Bereitgestellter Auszug:
⁂
Das sind die einzigen meteorologischen Ereignisse meiner Kindheit, an die ich eine Erinnerung habe, denn sie hängen eng mit diesen Vergnügen zusammen. Schlitten fahren, das erste Mal Kniestrümpfe anziehen. Dennoch war das Wetter von einer großartigen Präsenz, die unser Leben draußen auf dem Lande prägte. Da wir überall zu Fuß hingehen mussten, lebten wir in dieser frühlingshaften Luft, in den Regengüssen, der frostigen Kälte, in der Dunkelheit des frühen Winterabends oder in der glühenden Hitze der Sommernachmittage. Wir waren all dem sehr ausgesetzt, denn niemand fuhr uns irgendwo hin oder holte uns wo ab.

Jetzt lebe ich schon sehr lange in der Stadt, und das Wetter hatte lange für mich kaum noch eine Bedeutung. Überall sind Räume, in die man flüchten kann, sich unterstellen, sich wärmen, Schatten, in dem man sich abkühlen kann. Das Leben spielt sich mehr in geschützten Bereichen ab, in einer Art künstlicher, klimatisierter, gemäßigter Zone.

So ist es lange Zeit für mich gewesen. Ich kann mich nicht erinnern, in den letzten 30 Jahren einmal vom Regen durchnässt worden zu sein, dass mir die Füße und Hände kalt und fühllos von der Kälte waren. Ich lebe nun im Komfort. Das Wetter konnte mir lange nichts anhaben. So geht es den meisten Leuten, zumindest in der Stadt, aber jetzt hat sich diese Uninteressiertheit am Wetter bei vielen in eine zunehmend ängstlich interessierte Aufmerksamkeit gewandelt.
⁂
Aufgabe: Geben Sie aus dem Auszug über das Wetter den Abschnitt wortgetreu aus, der mit „Jetzt lebe ich“ beginnt und sich bis einschließlich „klimatisierter, gemäßigter Zone.“ fortsetzt.

Extrahierte Daten:
⁂
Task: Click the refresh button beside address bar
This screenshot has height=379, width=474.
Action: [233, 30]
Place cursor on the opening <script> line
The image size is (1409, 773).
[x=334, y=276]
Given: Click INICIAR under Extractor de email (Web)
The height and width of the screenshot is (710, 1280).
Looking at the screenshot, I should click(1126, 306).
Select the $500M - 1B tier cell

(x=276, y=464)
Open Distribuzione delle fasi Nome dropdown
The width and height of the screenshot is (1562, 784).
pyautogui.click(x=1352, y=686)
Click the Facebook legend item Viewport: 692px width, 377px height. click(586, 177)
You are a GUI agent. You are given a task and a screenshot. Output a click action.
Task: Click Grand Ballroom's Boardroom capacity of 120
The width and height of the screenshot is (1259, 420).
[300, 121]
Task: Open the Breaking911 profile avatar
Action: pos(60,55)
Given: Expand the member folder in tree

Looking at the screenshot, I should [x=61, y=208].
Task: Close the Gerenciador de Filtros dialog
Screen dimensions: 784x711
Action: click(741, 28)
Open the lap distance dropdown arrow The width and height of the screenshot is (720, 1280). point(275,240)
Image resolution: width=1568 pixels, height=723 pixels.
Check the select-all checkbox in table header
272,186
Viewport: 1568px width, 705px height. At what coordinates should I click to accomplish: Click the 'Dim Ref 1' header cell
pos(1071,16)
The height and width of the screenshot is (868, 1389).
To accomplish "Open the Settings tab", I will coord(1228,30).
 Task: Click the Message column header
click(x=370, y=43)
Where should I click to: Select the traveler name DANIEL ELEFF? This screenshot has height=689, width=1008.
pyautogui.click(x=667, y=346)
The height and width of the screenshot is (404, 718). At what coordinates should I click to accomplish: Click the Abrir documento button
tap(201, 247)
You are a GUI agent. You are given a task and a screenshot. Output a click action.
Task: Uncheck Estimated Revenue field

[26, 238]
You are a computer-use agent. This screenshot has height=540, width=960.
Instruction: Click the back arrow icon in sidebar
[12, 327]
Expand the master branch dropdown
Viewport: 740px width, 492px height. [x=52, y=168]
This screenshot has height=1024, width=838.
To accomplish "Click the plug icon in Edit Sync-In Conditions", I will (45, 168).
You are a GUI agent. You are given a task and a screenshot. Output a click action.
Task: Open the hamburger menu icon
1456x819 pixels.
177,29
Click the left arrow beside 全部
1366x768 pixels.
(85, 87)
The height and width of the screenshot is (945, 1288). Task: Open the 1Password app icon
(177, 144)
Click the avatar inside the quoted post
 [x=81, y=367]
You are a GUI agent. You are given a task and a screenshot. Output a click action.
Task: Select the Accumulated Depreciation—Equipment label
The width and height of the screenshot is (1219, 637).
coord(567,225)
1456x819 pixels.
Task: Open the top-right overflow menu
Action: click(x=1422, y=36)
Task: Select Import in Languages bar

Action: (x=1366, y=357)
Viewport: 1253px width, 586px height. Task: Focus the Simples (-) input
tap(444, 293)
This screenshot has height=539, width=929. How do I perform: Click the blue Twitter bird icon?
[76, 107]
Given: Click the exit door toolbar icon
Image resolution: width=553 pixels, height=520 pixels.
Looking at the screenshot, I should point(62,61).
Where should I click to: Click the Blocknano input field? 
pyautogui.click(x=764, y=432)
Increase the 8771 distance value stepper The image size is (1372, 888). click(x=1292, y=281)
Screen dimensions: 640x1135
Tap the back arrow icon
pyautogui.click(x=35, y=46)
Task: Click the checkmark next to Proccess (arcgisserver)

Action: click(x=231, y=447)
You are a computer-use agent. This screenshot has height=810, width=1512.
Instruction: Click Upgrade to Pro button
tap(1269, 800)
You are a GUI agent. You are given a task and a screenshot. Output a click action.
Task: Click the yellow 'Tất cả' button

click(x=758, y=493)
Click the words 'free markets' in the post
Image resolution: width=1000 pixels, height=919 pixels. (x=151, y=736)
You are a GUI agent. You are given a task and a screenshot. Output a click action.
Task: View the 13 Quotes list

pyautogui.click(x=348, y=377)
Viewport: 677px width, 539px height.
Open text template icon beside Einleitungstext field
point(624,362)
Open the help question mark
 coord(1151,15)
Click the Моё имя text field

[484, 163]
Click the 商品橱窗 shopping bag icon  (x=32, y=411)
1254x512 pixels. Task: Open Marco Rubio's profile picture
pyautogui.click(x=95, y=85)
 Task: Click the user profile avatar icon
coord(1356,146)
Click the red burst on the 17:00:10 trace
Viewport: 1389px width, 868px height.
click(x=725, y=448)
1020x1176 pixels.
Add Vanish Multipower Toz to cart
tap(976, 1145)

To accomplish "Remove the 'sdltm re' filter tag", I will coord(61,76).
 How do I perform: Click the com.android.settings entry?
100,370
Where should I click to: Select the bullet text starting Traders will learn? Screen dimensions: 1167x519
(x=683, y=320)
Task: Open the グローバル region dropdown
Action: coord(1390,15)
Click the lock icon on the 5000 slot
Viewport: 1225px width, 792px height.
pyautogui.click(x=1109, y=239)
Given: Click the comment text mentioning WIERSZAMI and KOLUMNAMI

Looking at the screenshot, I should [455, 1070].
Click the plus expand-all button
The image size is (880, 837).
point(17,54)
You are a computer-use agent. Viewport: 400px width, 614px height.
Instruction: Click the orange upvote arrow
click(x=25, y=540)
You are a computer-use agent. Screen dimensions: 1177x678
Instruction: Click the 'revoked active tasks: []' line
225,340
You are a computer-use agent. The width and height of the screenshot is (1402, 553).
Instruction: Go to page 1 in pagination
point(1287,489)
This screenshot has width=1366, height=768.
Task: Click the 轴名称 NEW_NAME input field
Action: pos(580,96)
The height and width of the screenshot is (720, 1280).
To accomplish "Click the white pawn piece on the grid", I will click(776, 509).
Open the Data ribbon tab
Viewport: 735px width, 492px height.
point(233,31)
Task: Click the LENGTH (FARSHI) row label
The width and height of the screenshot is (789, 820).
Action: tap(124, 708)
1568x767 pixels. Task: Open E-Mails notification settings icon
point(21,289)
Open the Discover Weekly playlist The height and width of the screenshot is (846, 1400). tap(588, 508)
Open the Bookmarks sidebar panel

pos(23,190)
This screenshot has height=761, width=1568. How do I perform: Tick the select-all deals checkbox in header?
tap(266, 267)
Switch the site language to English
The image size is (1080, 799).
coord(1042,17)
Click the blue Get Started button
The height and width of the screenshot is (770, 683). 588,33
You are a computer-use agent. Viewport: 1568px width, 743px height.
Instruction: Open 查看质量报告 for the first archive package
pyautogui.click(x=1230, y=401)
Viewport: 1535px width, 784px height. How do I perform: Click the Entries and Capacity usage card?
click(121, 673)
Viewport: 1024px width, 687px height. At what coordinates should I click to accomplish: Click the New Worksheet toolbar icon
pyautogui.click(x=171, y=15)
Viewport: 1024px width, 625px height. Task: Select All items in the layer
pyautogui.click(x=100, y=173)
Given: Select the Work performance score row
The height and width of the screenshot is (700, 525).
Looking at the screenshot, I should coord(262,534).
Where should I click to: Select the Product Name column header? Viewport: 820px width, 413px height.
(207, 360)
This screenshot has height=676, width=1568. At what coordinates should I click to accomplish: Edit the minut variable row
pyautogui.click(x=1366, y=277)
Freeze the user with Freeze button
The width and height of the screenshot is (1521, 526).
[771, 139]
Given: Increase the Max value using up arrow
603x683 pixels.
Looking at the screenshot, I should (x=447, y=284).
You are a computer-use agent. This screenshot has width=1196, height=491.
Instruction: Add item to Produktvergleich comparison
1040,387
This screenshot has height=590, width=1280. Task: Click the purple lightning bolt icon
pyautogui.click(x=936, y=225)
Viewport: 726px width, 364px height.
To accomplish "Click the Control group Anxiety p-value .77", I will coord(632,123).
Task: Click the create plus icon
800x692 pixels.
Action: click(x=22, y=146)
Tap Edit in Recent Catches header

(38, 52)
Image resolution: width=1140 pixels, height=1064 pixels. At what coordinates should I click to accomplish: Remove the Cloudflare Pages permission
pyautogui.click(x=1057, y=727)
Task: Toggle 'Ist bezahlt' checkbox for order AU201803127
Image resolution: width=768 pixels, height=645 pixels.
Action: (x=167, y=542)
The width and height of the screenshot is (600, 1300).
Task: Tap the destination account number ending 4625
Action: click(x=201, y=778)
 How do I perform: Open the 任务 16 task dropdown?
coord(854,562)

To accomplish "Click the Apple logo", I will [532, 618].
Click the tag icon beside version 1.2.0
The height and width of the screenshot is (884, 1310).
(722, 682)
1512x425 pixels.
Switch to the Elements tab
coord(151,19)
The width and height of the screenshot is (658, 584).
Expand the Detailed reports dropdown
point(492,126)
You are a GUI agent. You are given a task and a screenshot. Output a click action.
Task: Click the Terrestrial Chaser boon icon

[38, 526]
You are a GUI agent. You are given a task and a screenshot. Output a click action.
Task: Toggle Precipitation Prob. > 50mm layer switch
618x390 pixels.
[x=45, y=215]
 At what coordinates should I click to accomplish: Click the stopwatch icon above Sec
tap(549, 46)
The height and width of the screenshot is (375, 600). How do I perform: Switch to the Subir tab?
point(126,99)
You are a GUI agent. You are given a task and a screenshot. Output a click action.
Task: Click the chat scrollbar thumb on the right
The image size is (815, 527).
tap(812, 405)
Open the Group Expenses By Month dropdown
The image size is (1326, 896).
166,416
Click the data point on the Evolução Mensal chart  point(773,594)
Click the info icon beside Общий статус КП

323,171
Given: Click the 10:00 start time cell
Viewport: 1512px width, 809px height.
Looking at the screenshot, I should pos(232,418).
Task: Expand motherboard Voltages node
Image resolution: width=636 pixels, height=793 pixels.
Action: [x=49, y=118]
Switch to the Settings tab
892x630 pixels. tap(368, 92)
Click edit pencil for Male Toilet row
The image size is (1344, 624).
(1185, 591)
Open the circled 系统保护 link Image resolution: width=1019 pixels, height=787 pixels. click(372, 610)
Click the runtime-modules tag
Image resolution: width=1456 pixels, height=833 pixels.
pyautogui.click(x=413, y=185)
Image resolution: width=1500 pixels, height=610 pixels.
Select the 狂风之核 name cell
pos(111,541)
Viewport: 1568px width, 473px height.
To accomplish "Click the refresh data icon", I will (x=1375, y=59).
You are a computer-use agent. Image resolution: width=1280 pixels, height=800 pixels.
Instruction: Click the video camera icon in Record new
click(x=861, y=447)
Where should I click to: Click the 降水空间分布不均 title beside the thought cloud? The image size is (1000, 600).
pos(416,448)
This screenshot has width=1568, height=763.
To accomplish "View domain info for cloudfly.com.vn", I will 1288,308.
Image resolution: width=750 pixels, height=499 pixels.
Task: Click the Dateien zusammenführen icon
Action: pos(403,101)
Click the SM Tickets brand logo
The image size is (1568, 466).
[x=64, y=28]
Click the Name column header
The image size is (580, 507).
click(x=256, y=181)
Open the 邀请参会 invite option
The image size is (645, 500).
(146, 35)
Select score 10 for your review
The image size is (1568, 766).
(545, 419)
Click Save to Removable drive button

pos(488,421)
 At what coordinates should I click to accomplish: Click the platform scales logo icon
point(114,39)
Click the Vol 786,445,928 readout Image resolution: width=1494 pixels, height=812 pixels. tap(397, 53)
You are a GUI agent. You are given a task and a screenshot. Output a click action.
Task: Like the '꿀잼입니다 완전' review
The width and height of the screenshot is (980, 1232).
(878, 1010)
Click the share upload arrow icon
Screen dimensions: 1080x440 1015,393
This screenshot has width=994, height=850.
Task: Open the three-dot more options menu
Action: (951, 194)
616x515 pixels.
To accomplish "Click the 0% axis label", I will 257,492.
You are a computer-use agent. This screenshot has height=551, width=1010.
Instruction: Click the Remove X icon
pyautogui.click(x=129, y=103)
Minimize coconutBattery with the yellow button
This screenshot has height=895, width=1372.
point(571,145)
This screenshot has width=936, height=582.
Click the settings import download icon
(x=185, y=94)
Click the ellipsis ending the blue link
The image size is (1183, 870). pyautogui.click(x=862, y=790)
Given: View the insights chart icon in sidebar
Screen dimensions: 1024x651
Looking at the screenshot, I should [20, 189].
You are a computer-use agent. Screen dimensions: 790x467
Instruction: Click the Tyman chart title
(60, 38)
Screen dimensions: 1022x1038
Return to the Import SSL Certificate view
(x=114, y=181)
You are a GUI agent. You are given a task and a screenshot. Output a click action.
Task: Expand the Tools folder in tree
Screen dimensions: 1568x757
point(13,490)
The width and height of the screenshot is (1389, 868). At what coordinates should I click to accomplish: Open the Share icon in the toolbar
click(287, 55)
⁂
Die Ausgabe:
Jetzt lebe ich schon sehr lange in der Stadt, und das Wetter hatte lange für mich kaum noch eine Bedeutung. Überall sind Räume, in die man flüchten kann, sich unterstellen, sich wärmen, Schatten, in dem man sich abkühlen kann. Das Leben spielt sich mehr in geschützten Bereichen ab, in einer Art künstlicher, klimatisierter, gemäßigter Zone.